MYSTICISM: Mysticism in Man’s Life (part two), by Thomas Merton


From The Ascent to Truth

Our nature imposes on us a certain pattern of development which we must follow if we are to fulfill our best capacities and achieve at least the partial happiness of being human.  This pattern must be properly understood and it must be worked out in all its essential elements.  Otherwise, we fail.  But it can be stated very simply, in a single sentence: We must know the truth, and we must love the truth we know, and we must act according to the measure of our love.

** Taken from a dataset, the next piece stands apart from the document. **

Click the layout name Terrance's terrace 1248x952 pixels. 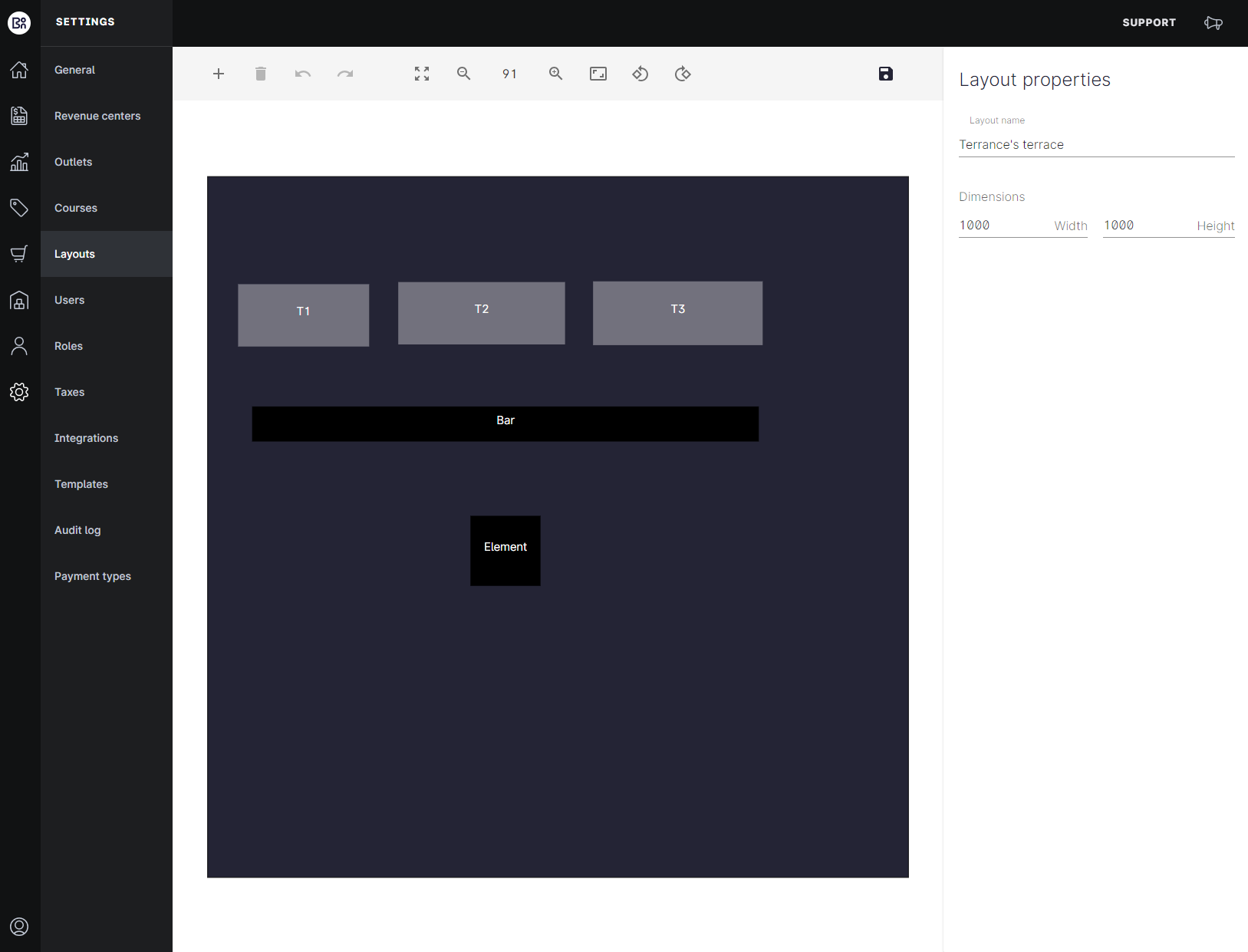tap(1011, 144)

What are the elements of this “pattern” that I speak of?  First, and most important of all: I must adapt myself to objective reality.  Second, this adaptation is achieved by the work of my highest spiritual faculties – intelligence and will.  Third, it demands expression when my whole being, commanded by my will, produces actions which, by their moral vitality and fruitfulness, show that I am living in harmony with the true order of things.

These are the bare essentials of the pattern.  They represent a psychological necessity without which man cannot preserve his mental and spiritual health.

I have only stated these fundamentals of our nature in order to build on them.  Contemplation reproduces the same essential outline of this pattern, but on a much higher level.  For contemplation is a work of grace.  The Truth to which it unites us is not an abstraction but Reality and Life itself.  The love by which it unites us to this Truth is a gift of God and can only be produced within us by the direct action of God.  The activity which is its final and most perfect fruit is a charity so supreme that it gathers itself into a timeless self-oblation in which there is no motion, for all its perfection is held within the boundless radius of a moment that is eternal.

These are difficult matters.  To return to our simple sentence: When I say that we must know the truth and love the truth we know, I am not talking primarily about the truth of individual facts and statements but about Truth as such.  Truth is reality itself, considered as the object of the intellect.  The Truth man needs to know is the transcendent reality, of which particular truths are merely a partial manifestation.  Since we ourselves are real, this Truth is not so far distant from us as one might imagine.

Our ordinary waking life is a bare existence in which, most of the time, we seem to be absent from ourselves and from reality because we are involved in the vain preoccupations which dog the steps of every living man.  But there are times when we seem suddenly to awake and discover the full meaning of our own present reality.  Such discoveries are not capable of being contained in formulas or definitions.  They are a matter of personal experience, of uncommunicable intuition.  In the light of such an experience it is easy to see the futility of all the trifles that occupy our minds.  We recapture something of the calm and the balance that ought always to be ours, and we understand that life is far too great a gift to be squandered on anything less than perfection.

In the lives of those who are cast adrift in the modern world, with nothing to rely on but their own resources, these moments of understanding are short-lived and barren.  For, though many may get a glimpse of the natural value of his spirit, nature alone is incapable of fulfilling his spiritual aspirations.

The Truth man needs is not a philosopher’s abstraction, but God Himself.  The paradox of contemplation is that God is never really known unless He is also loved.  And we cannot love Him unless we do His will.  This explains why modern man, who knows so much, is nevertheless ignorant.  Because he is without love, modern man fails to see the only Truth that matters and on which all else depends.

God becomes present in a very special way and manifests Himself in the world wherever.  He is known and loved by men.  His glory shines in an ineffable manner through those whom He has united to Himself.  Those who as yet know nothing of God have a perfect right to expect that we who do pretend to know Him should give evidence of the fact, not only by “satisfying every one that asketh us a reason of that hope which is in us,” but above all by the testimony of our own lives.  For Christ said, in His priestly prayer:

The glory which thou hast given me I have given them, that they may be one as we also are one: I in them and thou in me, that they may be made perfect in one: and the world may know that thou hast sent me, and hast loved them as thou hast also loved me. (John 17:22-23)

It is useless to study truths about God and lead a life that has nothing in it of the Cross of Christ.  No one can do such a thing without, in fact, displaying complete ignorance of the meaning of Christianity.  For the Christian economy is by no means a mere philosophy or an ethical system, still less a social theory.

Christ was not a wise man who came to teach a doctrine.  He is God, Who became incarnate in order to effect a mystical transformation of mankind.  He did, of course, bring with Him a doctrine greater than any that as ever preached before or since.  But that doctrine does not end with moral ideas and precepts of asceticism.  The teaching of Christ is the seed of a new life.  Reception of the word of God by faith initiates man’s transformation.  It elevates him above this world and above his own nature and transports his acts of thought and of desire to a supernatural level.  He becomes a partaker of the divine nature, a Son of God, and Christ is living in him.  From that moment forward, the door to eternity stands open in the depths of his soul and he is capable of becoming a contemplative.  Then he can watch at the frontier of any abyss of light so bright that it is darkness.  Then he will burn with desire to see the fullness of Light and will cry out to God, like Moses in the cloud on Sinai: “Show me Thy face!”